Das Buch handelt von einem Diplomaten namens Sir Stafford Nye, der auf einem Flug von Malaya nach Hause von einer Frau angesprochen wird, deren Leben in Gefahr ist. Um ihr zu helfen, leiht er ihr seinen Reisepass und sein Flugticket. Auf diese Weise wird er unwissentlich in eine internationale Intrige verwickelt, aus der es nur einen Ausweg gibt: die machtgierige Gräfin von Waldsausen zu überlisten, die durch Manipulation und Bewaffnung der Jugend der Welt die Weltherrschaft erreichen will. Dieser schrecklichen Weltenverschwörung hat etwas mit Richard Wagner und “Der junge Siegfried” zu tun.

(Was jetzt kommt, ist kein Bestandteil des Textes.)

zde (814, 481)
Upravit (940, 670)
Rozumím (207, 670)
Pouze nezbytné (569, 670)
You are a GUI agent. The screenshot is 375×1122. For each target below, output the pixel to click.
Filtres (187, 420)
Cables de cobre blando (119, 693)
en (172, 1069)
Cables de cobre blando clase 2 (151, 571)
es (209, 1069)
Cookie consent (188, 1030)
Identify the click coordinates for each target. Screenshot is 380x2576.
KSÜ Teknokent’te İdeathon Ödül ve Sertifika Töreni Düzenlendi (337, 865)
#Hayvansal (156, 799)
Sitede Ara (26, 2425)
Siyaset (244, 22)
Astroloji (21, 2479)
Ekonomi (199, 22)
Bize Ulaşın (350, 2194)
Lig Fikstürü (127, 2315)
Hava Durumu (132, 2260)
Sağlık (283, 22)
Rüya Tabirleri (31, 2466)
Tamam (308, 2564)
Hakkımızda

Das “schreckliche Weltkomplott” von Christie ist ideologische Fantasie in Reinform: eine eigenartige Verdichtung von Angst vor extremer Rechter und extremer Linker. Christie wählt in ihrem Werk als Herz der Verschwörung die extreme Rechte (Neo-Nazis), nicht irgendwelche der anderen üblichen Verdächtigen (Kommunisten, Juden, Muslime). Die Vorstellung, dass Neo-Nazis hinter den Studentenprotesten von ’68 und dem Kampf für sexuelle Befreiung stehen, mit offensichtlichem Wahnsinn, zeugt dennoch von der Zersplitterung einer konsistenten kognitiven Kartierung unseres Dilemmas. Die Tatsache, dass Christie gezwungen ist, in diesem verrückten paranoischen Konstrukt Zuflucht zu suchen, deutet auf die völlige Verwirrung und Panik hin, in der sie sich befand.